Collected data
────────────────────

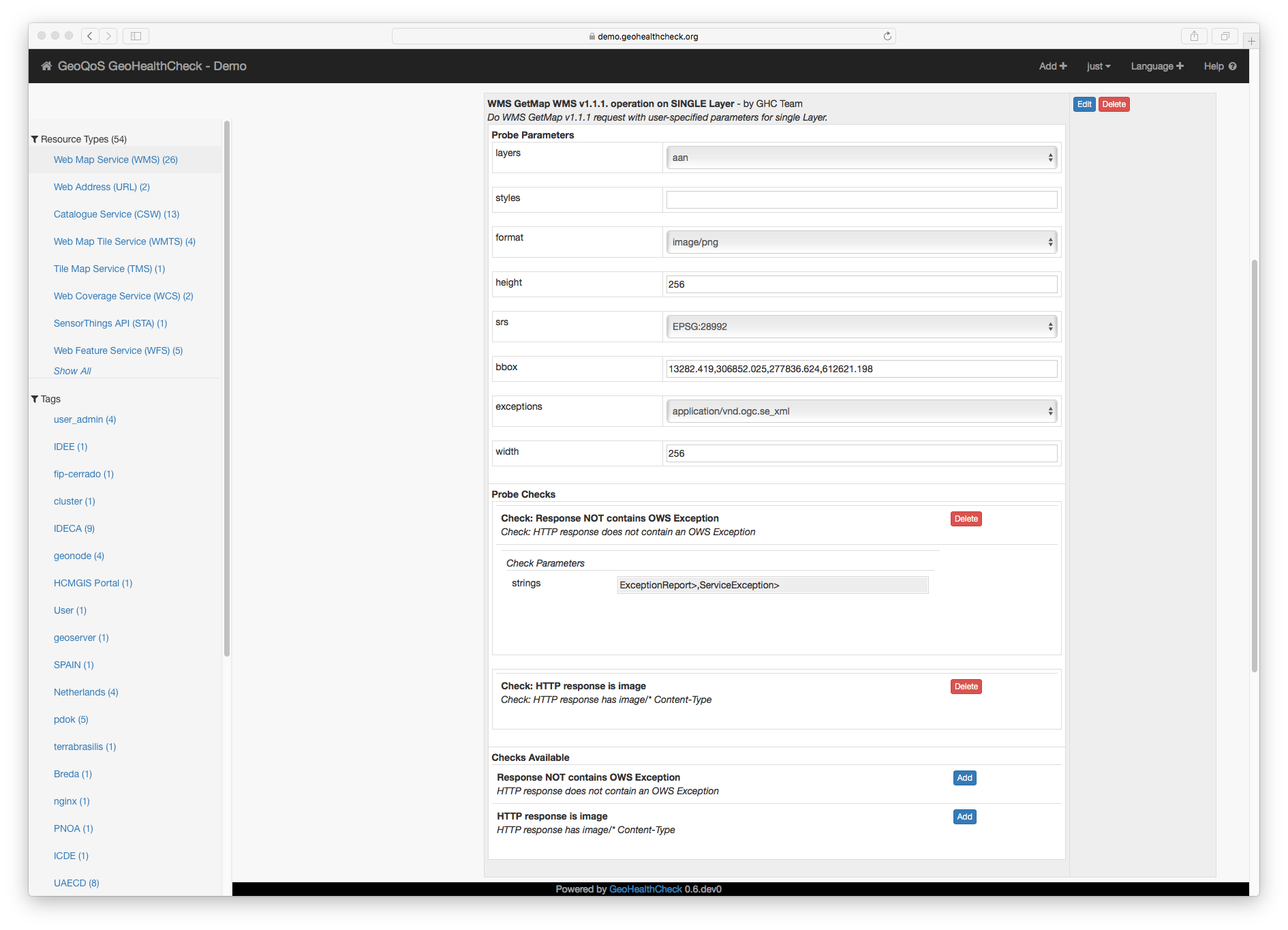This screenshot has height=930, width=1288.
Task: Click the browser back arrow
Action: tap(90, 36)
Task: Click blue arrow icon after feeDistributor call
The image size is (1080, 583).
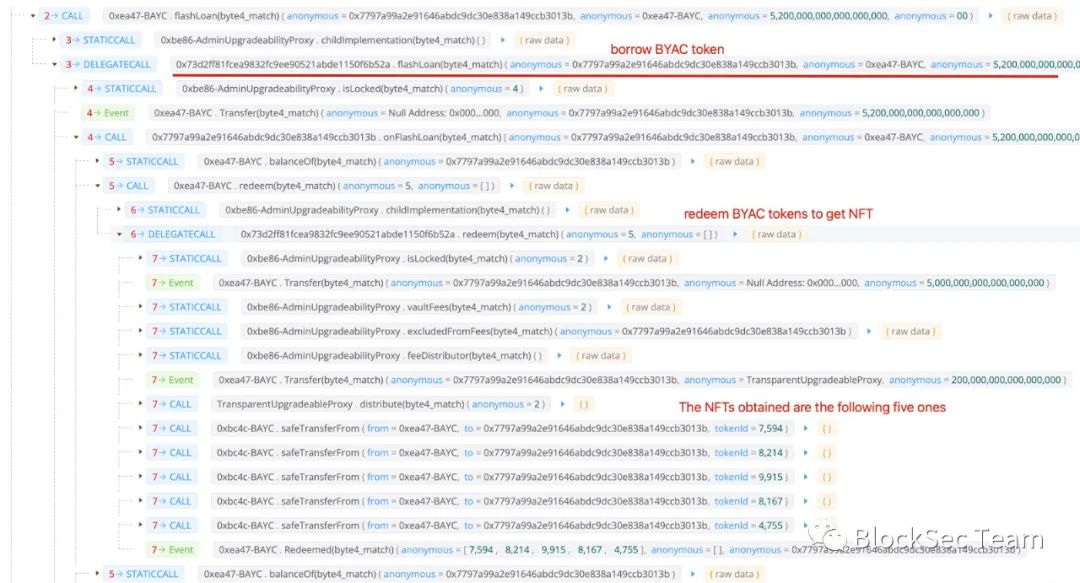Action: 557,355
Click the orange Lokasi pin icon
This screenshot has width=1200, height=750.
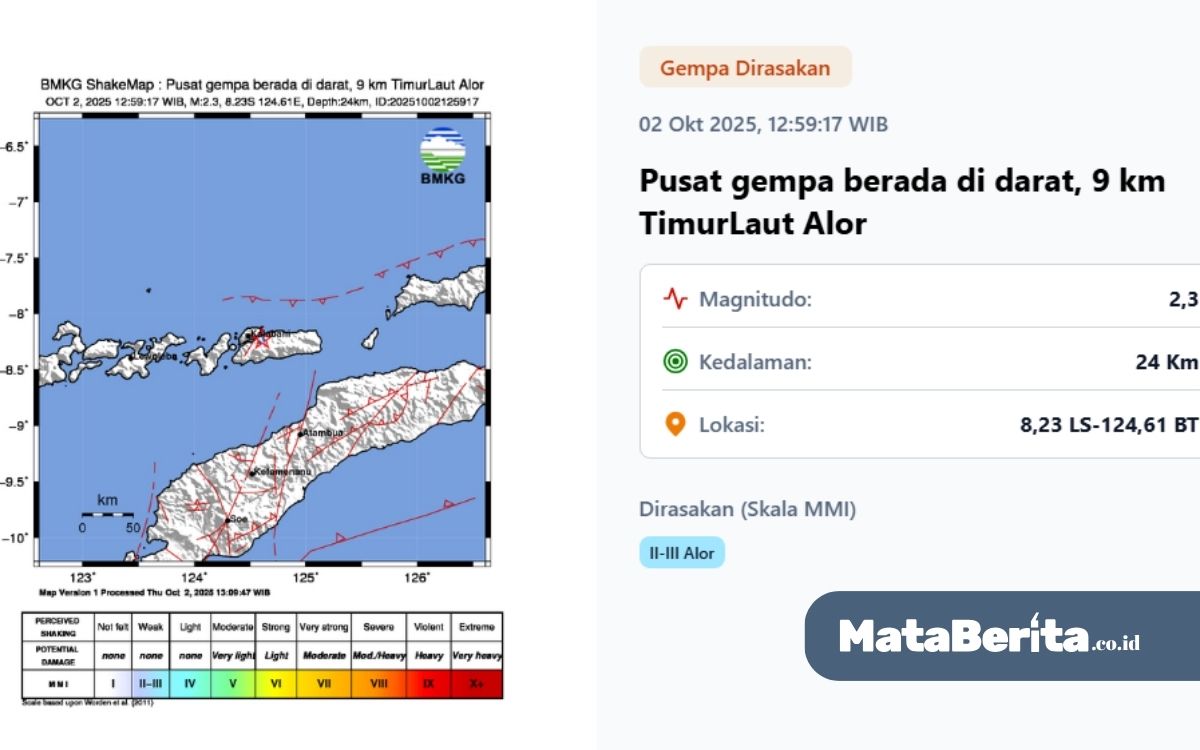click(676, 425)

────────────────────

Exercise brief | The copy starts at the line holding "Click the orange Lokasi pin icon" and ends at the last line of the records above. Transcribe those lines exactly, pictures excluded.

Solution |
Click the orange Lokasi pin icon
This screenshot has width=1200, height=750.
click(676, 425)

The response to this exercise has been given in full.